Exercise passage:
[Start of section]

“Christ is risen, he is truly risen! May he fill with hope the good expectations of hearts. May he grant peace, outraged by the barbarity of war,” Francis said.
Francis noted that Sunday marks two months since Russia invaded Ukraine on Feb. 24 and said that “the war has worsened” instead of stopping.
“It is sad that in these days, which are the holiest and most solemn for all Christians, the deadly roar of weapons is heard rather than the sound of bells announcing the Resurrection; and it is sad that weapons are increasingly taking the place of words,” Francis said.
“I renew my appeal for an Easter truce, a minimal and tangible sign of a desire for peace. The attack must be stopped, to respond to the suffering of the exhausted population; it must stop.”
In a veiled message to Russian President Vladimir Putin, the pope urged politicians to “listen to the voice of the people who want peace.”
Francis has been an outspoken critic of the war in Ukraine and called for a truce in the war-torn country ahead of the start of the holy week earlier this month.

[End of section]

Information supplied:
[Start of section]

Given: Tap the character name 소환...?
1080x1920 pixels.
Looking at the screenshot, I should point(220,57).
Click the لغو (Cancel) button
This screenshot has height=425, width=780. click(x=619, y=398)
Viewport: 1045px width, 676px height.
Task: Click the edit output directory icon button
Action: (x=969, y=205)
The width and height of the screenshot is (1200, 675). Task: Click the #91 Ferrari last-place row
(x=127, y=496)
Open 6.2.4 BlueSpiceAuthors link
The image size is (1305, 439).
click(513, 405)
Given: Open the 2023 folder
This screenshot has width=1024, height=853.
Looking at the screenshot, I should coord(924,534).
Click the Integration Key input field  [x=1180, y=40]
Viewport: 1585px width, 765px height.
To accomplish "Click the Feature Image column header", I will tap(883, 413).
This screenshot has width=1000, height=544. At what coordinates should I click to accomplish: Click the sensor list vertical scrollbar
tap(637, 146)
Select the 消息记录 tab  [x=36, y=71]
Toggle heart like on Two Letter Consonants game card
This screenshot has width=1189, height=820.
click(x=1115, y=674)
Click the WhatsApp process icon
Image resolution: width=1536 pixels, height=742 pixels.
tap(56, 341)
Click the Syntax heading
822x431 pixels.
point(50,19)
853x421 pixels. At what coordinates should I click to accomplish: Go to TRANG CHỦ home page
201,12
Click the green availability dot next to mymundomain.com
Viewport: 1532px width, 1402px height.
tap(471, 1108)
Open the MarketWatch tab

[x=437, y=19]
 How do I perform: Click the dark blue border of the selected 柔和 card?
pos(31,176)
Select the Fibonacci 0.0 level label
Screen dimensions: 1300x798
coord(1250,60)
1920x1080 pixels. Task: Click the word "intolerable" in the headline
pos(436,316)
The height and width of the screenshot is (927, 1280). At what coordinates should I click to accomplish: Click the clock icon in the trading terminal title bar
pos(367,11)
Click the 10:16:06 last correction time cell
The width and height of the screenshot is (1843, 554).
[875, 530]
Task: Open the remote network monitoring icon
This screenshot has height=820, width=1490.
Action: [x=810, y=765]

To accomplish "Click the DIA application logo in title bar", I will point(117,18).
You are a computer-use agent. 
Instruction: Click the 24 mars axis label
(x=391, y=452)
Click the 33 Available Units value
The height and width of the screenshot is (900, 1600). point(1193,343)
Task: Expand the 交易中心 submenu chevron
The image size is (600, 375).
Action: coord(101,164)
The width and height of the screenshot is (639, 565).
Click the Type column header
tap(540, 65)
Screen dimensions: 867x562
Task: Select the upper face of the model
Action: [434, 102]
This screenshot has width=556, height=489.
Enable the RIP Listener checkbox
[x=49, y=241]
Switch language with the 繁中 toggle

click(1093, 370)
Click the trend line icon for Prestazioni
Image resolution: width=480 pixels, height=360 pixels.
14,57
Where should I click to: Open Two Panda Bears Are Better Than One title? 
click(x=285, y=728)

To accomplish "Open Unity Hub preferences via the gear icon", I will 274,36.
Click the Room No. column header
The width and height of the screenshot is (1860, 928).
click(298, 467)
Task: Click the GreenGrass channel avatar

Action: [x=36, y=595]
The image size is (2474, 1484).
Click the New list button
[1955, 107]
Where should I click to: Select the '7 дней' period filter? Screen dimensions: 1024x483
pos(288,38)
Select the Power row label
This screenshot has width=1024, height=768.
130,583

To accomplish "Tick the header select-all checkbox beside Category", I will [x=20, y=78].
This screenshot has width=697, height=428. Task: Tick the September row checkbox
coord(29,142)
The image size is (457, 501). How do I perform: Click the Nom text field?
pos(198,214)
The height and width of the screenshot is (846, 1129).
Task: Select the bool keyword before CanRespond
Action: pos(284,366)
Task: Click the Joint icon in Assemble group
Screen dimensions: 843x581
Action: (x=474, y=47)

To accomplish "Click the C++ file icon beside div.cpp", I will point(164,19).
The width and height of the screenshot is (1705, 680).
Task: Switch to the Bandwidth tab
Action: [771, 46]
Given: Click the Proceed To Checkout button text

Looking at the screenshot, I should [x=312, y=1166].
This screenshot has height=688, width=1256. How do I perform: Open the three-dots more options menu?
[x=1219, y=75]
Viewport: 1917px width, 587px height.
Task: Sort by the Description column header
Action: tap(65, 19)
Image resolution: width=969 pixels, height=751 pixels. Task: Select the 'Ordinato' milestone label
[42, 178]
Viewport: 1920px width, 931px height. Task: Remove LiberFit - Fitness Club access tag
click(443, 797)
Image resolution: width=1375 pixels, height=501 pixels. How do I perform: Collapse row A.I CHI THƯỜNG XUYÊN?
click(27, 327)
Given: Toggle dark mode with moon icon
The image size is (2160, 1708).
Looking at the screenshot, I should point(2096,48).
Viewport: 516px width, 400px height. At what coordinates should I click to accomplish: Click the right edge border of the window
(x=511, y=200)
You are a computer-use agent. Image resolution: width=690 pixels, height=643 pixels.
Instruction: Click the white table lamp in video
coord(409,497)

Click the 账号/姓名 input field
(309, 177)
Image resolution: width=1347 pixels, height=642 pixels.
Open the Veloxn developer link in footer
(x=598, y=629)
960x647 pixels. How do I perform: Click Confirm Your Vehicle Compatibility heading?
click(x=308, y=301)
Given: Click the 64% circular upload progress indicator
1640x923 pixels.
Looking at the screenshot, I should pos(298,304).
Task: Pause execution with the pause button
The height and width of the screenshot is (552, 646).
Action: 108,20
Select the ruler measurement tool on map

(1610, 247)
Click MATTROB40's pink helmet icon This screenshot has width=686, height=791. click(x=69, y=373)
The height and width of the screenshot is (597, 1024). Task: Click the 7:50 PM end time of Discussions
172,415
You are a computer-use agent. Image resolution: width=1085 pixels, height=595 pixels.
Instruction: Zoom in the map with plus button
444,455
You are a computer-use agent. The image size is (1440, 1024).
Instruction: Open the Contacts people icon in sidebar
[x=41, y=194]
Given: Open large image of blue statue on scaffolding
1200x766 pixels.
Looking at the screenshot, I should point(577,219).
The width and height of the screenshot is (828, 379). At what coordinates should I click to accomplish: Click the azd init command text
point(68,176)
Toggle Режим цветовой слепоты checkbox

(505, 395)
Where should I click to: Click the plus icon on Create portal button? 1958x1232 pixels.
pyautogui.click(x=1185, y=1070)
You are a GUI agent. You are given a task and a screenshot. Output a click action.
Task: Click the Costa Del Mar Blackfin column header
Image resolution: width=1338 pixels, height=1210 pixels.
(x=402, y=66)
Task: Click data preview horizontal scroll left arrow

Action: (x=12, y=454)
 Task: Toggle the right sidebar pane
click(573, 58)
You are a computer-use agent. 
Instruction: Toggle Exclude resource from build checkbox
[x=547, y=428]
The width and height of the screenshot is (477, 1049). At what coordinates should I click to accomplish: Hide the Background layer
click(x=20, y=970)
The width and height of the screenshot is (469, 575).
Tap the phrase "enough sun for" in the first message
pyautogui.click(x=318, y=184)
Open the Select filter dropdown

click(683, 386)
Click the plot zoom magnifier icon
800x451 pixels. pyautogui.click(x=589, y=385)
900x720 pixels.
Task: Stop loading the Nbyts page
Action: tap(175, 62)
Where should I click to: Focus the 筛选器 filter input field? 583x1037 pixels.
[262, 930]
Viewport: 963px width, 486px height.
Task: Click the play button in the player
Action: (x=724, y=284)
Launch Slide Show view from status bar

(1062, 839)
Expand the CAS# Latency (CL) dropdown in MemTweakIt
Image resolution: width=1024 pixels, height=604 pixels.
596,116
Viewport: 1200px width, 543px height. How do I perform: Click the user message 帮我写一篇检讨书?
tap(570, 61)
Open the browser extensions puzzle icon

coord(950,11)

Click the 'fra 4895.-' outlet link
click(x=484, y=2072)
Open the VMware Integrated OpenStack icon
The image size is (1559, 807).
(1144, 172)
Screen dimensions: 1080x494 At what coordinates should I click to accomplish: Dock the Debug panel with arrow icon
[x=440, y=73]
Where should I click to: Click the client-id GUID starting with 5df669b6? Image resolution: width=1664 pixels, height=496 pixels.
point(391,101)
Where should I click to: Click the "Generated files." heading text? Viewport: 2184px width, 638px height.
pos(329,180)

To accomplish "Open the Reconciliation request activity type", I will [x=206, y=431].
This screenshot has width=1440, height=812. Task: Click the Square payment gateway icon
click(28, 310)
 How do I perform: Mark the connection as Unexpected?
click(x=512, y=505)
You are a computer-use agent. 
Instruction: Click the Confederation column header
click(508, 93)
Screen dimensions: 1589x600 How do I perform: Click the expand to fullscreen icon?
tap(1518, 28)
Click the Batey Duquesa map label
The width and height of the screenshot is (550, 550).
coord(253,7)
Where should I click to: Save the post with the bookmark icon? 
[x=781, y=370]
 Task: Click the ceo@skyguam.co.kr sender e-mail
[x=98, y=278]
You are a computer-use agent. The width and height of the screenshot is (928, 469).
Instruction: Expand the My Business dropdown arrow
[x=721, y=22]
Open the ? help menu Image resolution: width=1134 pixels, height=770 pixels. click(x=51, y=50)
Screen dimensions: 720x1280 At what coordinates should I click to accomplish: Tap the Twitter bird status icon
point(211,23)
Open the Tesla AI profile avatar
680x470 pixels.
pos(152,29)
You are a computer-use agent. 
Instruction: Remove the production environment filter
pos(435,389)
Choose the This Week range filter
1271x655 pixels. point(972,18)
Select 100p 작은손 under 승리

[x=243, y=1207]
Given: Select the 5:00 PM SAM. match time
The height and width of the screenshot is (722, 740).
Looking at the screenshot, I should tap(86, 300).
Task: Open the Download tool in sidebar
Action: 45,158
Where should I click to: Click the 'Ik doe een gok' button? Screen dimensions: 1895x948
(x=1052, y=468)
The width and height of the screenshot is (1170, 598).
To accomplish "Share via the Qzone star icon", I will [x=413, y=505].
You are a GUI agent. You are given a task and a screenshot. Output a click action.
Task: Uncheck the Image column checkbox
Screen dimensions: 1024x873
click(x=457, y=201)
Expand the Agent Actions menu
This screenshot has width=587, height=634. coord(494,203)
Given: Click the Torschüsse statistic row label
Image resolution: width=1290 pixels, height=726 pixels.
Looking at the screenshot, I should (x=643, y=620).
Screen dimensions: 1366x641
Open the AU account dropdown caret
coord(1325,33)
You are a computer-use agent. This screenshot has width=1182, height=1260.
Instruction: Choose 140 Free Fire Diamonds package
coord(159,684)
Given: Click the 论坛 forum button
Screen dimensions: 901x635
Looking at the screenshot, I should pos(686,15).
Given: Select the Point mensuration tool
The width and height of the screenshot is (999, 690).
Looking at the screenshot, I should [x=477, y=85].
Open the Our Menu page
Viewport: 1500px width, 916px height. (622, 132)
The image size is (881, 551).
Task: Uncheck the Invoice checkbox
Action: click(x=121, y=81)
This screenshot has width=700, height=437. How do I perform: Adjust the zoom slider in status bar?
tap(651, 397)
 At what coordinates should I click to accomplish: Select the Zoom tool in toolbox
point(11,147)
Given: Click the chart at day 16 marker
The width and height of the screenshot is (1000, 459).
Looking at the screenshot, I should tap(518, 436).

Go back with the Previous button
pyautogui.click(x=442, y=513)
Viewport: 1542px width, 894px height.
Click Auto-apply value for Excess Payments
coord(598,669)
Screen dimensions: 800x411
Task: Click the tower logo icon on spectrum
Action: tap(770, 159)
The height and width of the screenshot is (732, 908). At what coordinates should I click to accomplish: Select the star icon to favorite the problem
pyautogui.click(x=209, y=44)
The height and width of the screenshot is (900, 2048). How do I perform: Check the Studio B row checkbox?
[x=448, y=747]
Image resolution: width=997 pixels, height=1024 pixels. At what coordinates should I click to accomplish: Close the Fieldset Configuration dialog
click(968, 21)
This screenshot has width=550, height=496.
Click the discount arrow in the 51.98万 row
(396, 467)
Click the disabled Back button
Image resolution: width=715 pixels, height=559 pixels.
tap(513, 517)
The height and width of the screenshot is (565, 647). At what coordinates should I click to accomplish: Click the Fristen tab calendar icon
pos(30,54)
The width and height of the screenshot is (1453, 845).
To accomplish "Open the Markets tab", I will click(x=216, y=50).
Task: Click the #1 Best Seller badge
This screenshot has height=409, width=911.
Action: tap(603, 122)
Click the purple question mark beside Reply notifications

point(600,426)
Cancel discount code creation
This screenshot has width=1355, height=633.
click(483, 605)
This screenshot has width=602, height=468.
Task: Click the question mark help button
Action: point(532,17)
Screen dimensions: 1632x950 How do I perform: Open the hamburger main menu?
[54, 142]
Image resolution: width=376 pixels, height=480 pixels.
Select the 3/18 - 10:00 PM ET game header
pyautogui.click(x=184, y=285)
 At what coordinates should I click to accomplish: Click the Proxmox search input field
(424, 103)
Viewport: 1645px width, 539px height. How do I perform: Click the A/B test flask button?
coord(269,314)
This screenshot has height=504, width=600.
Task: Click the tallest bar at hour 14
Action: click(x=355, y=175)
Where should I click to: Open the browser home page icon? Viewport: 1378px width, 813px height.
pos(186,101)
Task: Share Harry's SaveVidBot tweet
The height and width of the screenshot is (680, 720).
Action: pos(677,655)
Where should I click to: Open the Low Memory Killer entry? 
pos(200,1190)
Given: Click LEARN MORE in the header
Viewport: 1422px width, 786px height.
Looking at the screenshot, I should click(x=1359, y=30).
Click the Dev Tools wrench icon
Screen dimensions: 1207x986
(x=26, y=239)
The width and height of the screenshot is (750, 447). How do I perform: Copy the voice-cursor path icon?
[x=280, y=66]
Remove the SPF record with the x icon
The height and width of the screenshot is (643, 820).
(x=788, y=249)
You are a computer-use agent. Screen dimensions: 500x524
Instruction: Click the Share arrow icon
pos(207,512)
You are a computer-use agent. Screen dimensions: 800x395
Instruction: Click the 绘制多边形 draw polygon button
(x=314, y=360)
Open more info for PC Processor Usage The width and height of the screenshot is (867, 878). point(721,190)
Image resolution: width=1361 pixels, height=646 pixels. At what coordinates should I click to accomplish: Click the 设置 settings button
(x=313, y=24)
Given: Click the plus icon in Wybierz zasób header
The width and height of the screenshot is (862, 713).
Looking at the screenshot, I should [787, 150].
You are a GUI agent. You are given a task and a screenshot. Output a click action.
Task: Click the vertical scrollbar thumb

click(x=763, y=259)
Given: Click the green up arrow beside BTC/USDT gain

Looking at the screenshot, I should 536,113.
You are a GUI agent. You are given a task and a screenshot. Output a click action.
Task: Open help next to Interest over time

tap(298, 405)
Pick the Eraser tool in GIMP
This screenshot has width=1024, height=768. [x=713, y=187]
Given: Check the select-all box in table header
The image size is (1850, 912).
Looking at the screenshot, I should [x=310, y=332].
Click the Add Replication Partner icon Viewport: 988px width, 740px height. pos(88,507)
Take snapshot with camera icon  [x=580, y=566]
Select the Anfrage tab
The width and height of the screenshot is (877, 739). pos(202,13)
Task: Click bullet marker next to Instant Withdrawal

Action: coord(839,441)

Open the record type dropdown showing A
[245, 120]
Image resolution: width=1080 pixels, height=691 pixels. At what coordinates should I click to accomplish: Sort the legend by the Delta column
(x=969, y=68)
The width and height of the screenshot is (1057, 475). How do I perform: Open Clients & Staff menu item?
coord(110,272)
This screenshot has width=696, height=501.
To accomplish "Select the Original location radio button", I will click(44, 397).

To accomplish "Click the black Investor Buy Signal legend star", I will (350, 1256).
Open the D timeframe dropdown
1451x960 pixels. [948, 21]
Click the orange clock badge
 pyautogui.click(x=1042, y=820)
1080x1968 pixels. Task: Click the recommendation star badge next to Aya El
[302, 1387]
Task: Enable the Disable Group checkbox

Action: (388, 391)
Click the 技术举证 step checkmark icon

[End of section]

What you will do:
a) In the passage about Pope Francis and the war in Ukraine, do these statements agree with the text? Answer yes or no for each, quoting the words that decide it. (i) Francis said the war had eased since the invasion began. (ii) Francis called for an Easter truce. (iii) Russia invaded Ukraine on Feb. 24.
b) Write a continuation of the passage about Pope Francis and the war in Ukraine, starting after its final sentence.

Answer set:
a)
(i) No: "the war has worsened"
(ii) Yes: "I renew my appeal for an Easter truce"
(iii) Yes: "since Russia invaded Ukraine on Feb. 24"

b)
Catholics and Protestant Christian denominations and groups celebrated Easter last Sunday, following the Gregorian calendar, but most people in Ukraine and Russia are Orthodox Christian and celebrate Easter on Sunday, following the Julian calendar.
During the Catholic celebration of Easter last Sunday, Francis held a mass during an Easter “marked by war” as St. Peter’s Square was packed with an estimated 100,000 visitors for the first time since the start of the COVID-19 pandemic.
“Our eyes, too, are incredulous on this Easter of war. We have seen all too much blood, all too much violence. Our hearts, too, have been filled with fear and anguish, as so many of our brothers and sisters have had to lock themselves away in order to be safe from bombing,” Francis said last Sunday.
Francis’ comments have stood in stark contrast to those from Patriarch Kirill of Moscow, the primate of the Russian Orthodox Church, who has sided with Russia in its invasion of Ukraine.
“It is my firm belief that its initiators are not the peoples of Russia and Ukraine, who came from one Kievan baptismal font, are united by common faith, common saints and prayers, and share common historical fate,” Kirill said in a letter last month.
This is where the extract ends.